If a vector space doesn't have an inner-product defined on it, how do the components of a vector change under the change of basis?
If $V$ is a vector space which doesn't have an inner-product defined on it. $\{e_{i = 1,2, \ldots}\} \ \text{s.t } e_i \in V$ form a basis $B_1$ of $V$ and $\{f_{j = 1,2, \ldots}\} \ \text{s.t } f_j \in V$ is another basis $B_2$ of V.
Any vector $v \in V$ can be expressed as $v = \sum_ic_ie_i = \sum_jd_jf_j $. In the absence of the innerproduct given $c_i \ , \ B_1, \ \text{and} \ B_2$ is it possible to find $d_j \ $ ?
The concepts of change of basis and inner product are independent of one another.
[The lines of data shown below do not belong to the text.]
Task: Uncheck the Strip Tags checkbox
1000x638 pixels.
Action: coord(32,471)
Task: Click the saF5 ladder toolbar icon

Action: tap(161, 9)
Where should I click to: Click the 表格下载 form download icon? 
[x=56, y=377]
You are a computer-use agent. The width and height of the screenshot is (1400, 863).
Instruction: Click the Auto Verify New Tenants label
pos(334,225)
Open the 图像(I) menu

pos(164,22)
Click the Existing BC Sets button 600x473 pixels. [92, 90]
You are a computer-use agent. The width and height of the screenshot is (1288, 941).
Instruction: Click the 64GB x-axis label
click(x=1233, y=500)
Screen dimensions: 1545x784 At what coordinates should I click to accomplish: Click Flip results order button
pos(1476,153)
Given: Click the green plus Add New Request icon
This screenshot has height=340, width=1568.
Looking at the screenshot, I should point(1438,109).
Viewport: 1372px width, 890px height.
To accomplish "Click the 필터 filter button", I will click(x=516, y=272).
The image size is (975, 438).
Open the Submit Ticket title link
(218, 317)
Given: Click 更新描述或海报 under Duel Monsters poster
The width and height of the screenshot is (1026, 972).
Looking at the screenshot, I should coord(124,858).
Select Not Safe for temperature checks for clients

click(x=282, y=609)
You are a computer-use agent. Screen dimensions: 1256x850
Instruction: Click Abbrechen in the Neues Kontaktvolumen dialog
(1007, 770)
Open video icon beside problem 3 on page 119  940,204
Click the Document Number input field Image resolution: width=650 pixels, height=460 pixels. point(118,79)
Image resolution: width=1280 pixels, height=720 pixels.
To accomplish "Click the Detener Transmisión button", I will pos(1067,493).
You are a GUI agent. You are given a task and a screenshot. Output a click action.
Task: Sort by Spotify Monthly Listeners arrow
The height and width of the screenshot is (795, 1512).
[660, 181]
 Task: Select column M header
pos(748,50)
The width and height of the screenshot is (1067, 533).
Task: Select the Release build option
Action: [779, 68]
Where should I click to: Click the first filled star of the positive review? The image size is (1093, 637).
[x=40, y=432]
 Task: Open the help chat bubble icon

If a vector $v$ can be decomposed with respect to two bases as follows
$$v = \sum_ic_ie_i = \sum_jd_jf_j$$
then the way you relate the coefficients of those decompositions is by finding out how the elements of one basis can be expressed as a linear combination of elements of the other basis. Let's assume
$$e_i = \sum_j M_{ij}f_j$$
for some coefficients $M_{ij}$.
Then,
$$v = \sum_ic_ie_i = \sum_{i,j} c_i M_{ij} f_j$$
But since this is also equal to $\sum_j d_j f_j$, we can conclude that
$$\sum_j \left(\sum_i c_i M_{ij} - d_j\right) f_j = 0$$
Now, because the $f_j$ form a basis, the above equality is only true if all the coefficients are $0$ and thus
$$d_j = \sum_i c_i M_{ij}$$
which gives a relation between the coefficients of each decomposition of $v$.